ASSIGNMENT =>
Copy all the records exactly; the complete set is the expected result.

---

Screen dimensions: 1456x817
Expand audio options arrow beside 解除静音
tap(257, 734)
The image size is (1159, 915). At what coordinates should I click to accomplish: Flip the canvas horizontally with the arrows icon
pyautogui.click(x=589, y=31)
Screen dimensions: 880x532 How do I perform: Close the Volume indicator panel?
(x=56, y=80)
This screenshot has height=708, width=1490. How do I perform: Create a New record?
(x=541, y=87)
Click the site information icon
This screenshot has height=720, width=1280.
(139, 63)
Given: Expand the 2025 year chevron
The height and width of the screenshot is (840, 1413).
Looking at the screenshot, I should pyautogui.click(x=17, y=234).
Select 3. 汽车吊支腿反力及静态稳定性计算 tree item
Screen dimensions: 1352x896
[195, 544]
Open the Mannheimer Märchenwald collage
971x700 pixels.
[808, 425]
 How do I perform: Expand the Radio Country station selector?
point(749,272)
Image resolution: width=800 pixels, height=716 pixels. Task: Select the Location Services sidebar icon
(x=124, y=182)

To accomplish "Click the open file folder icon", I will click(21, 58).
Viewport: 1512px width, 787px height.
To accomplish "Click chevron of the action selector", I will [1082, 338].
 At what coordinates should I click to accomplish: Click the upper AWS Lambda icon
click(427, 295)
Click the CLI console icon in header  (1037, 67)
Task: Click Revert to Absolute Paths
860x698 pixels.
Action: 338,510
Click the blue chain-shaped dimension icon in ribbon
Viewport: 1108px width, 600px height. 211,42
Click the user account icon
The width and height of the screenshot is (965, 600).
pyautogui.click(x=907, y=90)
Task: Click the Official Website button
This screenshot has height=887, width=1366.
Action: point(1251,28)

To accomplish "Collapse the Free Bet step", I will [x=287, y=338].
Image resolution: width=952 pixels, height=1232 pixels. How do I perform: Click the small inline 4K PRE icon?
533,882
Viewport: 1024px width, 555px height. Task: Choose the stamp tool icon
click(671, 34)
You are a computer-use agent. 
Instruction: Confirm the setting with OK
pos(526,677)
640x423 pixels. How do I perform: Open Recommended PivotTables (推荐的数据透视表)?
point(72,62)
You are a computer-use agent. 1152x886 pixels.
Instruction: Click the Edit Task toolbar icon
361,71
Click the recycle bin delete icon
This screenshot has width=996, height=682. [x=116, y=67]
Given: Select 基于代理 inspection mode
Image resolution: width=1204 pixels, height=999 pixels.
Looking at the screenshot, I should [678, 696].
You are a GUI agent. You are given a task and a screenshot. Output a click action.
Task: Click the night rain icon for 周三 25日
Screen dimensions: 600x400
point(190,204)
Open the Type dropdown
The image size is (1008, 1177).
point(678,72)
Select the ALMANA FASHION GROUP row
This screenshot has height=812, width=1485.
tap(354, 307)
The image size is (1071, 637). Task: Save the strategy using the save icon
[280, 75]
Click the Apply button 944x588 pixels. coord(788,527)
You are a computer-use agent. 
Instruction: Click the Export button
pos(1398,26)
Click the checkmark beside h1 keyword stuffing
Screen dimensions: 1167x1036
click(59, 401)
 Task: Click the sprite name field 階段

---

WRITTEN RESPONSE =>
Screen dimensions: 1456x817
Expand audio options arrow beside 解除静音
tap(257, 734)
The image size is (1159, 915). At what coordinates should I click to accomplish: Flip the canvas horizontally with the arrows icon
pyautogui.click(x=589, y=31)
Screen dimensions: 880x532 How do I perform: Close the Volume indicator panel?
(x=56, y=80)
This screenshot has height=708, width=1490. How do I perform: Create a New record?
(x=541, y=87)
Click the site information icon
This screenshot has height=720, width=1280.
(139, 63)
Given: Expand the 2025 year chevron
The height and width of the screenshot is (840, 1413).
Looking at the screenshot, I should pyautogui.click(x=17, y=234).
Select 3. 汽车吊支腿反力及静态稳定性计算 tree item
Screen dimensions: 1352x896
[195, 544]
Open the Mannheimer Märchenwald collage
971x700 pixels.
[808, 425]
 How do I perform: Expand the Radio Country station selector?
point(749,272)
Image resolution: width=800 pixels, height=716 pixels. Task: Select the Location Services sidebar icon
(x=124, y=182)

To accomplish "Click the open file folder icon", I will click(21, 58).
Viewport: 1512px width, 787px height.
To accomplish "Click chevron of the action selector", I will [1082, 338].
 At what coordinates should I click to accomplish: Click the upper AWS Lambda icon
click(427, 295)
Click the CLI console icon in header  (1037, 67)
Task: Click Revert to Absolute Paths
860x698 pixels.
Action: 338,510
Click the blue chain-shaped dimension icon in ribbon
Viewport: 1108px width, 600px height. 211,42
Click the user account icon
The width and height of the screenshot is (965, 600).
pyautogui.click(x=907, y=90)
Task: Click the Official Website button
This screenshot has height=887, width=1366.
Action: point(1251,28)

To accomplish "Collapse the Free Bet step", I will [x=287, y=338].
Image resolution: width=952 pixels, height=1232 pixels. How do I perform: Click the small inline 4K PRE icon?
533,882
Viewport: 1024px width, 555px height. Task: Choose the stamp tool icon
click(671, 34)
You are a computer-use agent. 
Instruction: Confirm the setting with OK
pos(526,677)
640x423 pixels. How do I perform: Open Recommended PivotTables (推荐的数据透视表)?
point(72,62)
You are a computer-use agent. 1152x886 pixels.
Instruction: Click the Edit Task toolbar icon
361,71
Click the recycle bin delete icon
This screenshot has width=996, height=682. [x=116, y=67]
Given: Select 基于代理 inspection mode
Image resolution: width=1204 pixels, height=999 pixels.
Looking at the screenshot, I should [678, 696].
You are a GUI agent. You are given a task and a screenshot. Output a click action.
Task: Click the night rain icon for 周三 25日
Screen dimensions: 600x400
point(190,204)
Open the Type dropdown
The image size is (1008, 1177).
point(678,72)
Select the ALMANA FASHION GROUP row
This screenshot has height=812, width=1485.
tap(354, 307)
The image size is (1071, 637). Task: Save the strategy using the save icon
[280, 75]
Click the Apply button 944x588 pixels. coord(788,527)
You are a computer-use agent. 
Instruction: Click the Export button
pos(1398,26)
Click the checkmark beside h1 keyword stuffing
Screen dimensions: 1167x1036
click(59, 401)
 Task: Click the sprite name field 階段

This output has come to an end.